--- Task data Enclosed Below ---
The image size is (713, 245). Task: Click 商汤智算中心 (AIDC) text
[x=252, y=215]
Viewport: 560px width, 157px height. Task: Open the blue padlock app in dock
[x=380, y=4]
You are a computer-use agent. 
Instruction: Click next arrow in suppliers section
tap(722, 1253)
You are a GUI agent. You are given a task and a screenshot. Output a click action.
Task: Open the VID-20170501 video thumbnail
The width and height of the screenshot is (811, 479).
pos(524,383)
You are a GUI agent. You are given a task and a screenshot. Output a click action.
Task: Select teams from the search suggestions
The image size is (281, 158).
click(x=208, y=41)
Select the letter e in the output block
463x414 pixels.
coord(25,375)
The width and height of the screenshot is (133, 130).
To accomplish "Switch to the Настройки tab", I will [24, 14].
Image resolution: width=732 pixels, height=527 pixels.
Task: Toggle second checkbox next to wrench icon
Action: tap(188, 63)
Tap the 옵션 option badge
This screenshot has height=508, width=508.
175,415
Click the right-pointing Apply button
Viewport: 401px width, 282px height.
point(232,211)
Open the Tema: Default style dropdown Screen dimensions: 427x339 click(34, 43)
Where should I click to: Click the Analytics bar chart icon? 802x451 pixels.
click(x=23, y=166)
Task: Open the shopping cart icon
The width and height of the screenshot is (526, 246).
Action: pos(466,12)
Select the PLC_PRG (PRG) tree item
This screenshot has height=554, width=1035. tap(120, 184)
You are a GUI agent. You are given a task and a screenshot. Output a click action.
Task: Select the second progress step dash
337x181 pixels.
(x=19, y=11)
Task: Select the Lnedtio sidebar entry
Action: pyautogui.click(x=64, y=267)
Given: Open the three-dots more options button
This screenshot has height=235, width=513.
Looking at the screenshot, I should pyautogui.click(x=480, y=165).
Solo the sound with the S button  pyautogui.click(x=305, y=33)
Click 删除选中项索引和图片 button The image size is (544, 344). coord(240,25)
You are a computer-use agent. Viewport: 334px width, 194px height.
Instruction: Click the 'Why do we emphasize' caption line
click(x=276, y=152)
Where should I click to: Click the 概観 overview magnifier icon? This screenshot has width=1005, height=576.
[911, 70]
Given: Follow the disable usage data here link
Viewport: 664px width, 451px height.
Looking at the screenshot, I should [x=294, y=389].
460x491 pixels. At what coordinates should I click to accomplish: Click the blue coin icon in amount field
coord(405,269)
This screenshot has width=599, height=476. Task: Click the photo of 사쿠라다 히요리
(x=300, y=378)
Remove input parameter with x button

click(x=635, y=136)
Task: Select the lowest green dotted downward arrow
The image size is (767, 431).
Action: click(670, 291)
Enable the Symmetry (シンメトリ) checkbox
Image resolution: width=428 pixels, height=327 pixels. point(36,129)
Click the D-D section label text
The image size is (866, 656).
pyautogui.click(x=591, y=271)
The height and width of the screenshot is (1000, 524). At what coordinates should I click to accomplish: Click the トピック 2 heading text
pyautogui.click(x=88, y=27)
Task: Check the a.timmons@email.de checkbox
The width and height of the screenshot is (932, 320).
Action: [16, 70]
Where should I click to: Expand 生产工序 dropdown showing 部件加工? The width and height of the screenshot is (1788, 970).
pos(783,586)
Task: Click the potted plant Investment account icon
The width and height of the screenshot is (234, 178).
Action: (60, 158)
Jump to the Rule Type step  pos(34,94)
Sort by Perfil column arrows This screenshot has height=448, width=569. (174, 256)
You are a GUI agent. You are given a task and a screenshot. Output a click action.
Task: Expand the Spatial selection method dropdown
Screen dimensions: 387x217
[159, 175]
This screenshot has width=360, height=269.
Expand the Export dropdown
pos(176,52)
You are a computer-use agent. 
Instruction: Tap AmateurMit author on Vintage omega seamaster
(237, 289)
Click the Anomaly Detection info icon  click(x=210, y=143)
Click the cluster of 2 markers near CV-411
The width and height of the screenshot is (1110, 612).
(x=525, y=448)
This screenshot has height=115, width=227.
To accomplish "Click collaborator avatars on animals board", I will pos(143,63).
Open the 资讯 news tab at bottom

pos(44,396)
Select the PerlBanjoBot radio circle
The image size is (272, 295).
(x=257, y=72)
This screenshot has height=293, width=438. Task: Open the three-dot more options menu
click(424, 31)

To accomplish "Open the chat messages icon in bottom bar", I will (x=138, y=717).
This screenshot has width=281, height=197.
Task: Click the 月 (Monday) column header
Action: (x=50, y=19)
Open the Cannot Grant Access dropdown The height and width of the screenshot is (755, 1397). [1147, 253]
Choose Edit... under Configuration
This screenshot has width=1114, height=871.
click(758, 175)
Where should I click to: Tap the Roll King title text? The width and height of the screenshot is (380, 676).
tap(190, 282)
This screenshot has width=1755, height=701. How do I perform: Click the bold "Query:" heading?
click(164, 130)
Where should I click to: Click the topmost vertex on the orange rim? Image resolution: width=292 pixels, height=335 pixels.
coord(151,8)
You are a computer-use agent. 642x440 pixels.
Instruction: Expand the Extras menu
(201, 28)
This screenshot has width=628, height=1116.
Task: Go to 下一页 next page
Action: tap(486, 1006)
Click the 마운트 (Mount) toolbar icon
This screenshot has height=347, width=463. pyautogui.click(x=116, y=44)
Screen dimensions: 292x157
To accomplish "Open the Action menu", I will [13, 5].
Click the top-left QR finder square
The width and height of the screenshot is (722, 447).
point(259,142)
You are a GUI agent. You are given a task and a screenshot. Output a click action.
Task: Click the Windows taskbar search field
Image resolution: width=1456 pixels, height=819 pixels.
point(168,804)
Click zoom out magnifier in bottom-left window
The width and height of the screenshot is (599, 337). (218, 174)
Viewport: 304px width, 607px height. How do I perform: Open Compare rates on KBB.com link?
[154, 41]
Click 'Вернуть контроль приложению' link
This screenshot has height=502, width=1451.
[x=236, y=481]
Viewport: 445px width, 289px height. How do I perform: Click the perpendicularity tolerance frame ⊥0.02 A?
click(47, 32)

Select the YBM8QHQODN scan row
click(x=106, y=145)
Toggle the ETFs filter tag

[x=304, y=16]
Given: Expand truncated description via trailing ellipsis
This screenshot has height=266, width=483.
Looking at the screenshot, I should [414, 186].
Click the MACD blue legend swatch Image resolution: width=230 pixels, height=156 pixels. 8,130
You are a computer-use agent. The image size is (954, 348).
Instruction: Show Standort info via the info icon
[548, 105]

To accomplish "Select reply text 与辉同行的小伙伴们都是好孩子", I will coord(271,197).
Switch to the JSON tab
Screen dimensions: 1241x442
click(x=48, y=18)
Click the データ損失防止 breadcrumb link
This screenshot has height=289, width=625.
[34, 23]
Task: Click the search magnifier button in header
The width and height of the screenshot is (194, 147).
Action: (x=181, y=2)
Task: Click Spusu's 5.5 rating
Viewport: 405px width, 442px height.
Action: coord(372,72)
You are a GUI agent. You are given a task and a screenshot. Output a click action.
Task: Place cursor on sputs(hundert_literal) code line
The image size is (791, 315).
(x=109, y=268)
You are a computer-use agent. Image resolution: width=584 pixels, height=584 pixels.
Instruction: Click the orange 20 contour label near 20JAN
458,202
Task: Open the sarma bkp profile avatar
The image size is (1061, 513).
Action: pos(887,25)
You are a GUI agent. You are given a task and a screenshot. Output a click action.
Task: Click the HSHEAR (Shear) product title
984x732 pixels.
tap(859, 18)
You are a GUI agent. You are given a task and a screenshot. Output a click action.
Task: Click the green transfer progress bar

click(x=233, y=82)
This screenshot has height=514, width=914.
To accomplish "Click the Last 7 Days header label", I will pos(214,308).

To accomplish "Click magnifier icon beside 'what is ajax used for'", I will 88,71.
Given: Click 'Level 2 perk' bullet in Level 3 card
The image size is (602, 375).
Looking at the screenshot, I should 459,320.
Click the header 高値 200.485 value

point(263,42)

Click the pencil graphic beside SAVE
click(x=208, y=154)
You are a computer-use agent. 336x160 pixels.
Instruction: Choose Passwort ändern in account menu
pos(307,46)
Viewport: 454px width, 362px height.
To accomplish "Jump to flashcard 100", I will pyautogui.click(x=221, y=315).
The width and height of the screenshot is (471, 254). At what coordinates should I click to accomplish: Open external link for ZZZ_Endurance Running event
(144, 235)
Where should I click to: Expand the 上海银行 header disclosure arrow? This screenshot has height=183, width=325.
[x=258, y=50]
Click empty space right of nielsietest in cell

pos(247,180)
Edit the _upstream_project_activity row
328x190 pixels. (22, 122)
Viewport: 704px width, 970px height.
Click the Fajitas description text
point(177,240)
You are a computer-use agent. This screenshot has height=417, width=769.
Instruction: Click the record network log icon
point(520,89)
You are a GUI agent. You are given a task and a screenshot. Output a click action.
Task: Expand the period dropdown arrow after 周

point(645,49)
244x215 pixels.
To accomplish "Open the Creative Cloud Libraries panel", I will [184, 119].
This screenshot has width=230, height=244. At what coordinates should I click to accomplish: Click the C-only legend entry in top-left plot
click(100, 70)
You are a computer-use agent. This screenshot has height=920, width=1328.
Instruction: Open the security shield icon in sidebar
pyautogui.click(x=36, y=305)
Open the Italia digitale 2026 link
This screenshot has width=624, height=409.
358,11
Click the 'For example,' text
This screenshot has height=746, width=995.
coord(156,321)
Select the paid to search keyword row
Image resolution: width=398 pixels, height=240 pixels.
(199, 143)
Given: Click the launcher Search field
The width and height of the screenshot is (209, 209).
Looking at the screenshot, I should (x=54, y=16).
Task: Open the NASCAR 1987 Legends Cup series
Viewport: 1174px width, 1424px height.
--- End of Enclosed Task data ---
Task directions:
Tell how many lines in the records above contain "computer", giving the number and no other words.

Output for this exercise:
9